CVE-2021-29441 is an authentication bypass vulnerability in Alibaba Nacos discovered in April 2021. The vulnerability affects Nacos versions prior to 1.4.1 when authentication is enabled (nacos.core.auth.enabled=true). The issue stems from a backdoor in the AuthFilter servlet filter that was designed to enable Nacos servers to bypass authentication checks (GitHub Security Lab).

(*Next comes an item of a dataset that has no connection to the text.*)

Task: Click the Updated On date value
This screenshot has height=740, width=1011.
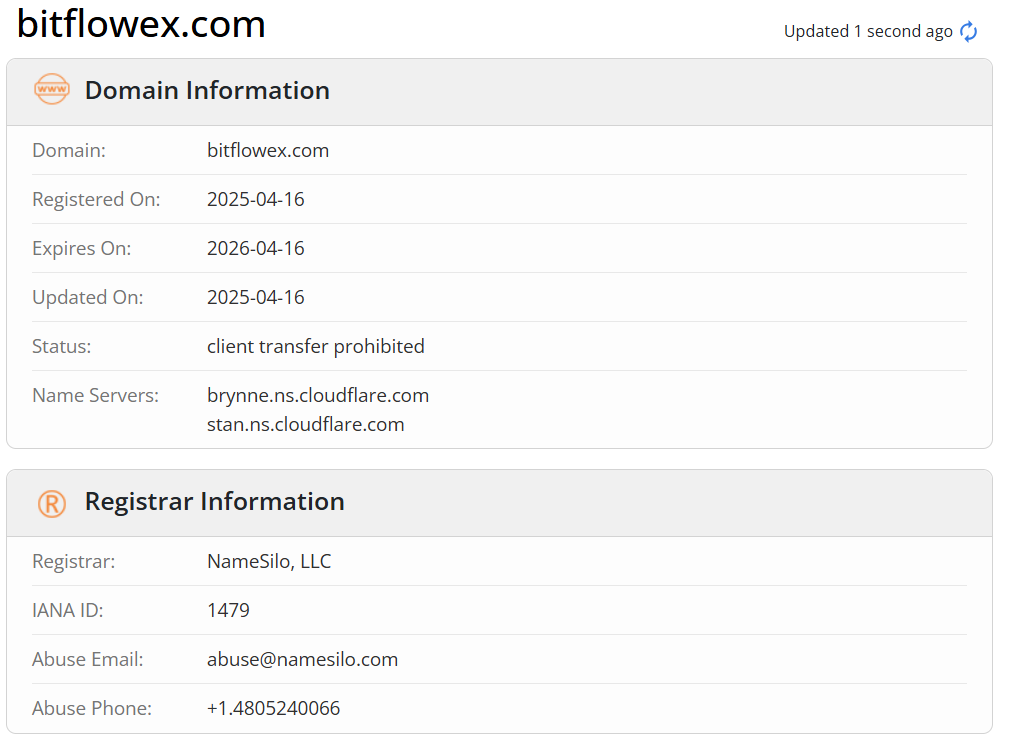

The vulnerability exists in the AuthFilter component where authentication can be bypassed through two methods. First, by using the 'Nacos-Server' user-agent header, and second, through a specially crafted URL structure ending with a trailing slash. The AuthFilter's logic fails to properly enforce authentication when these conditions are met, allowing unauthorized access to protected endpoints. The vulnerability was assigned a high severity rating with an EPSS score of 96.802%, indicating a high likelihood of exploitation (GitHub Advisory).

The vulnerability allows unauthorized users to perform administrative tasks on the Nacos server, including accessing any console or REST API endpoints. Attackers can add new users, access configuration data, and perform other privileged operations without proper authentication (GitHub Security Lab).

The vulnerability was patched in Nacos version 1.4.1. Organizations should upgrade to this version or later. For those unable to upgrade immediately, a temporary mitigation involves setting 'nacos.core.auth.enable.userAgentAuthWhite=false' in the application.properties file, though this alone may not fully prevent exploitation (GitHub Security Lab).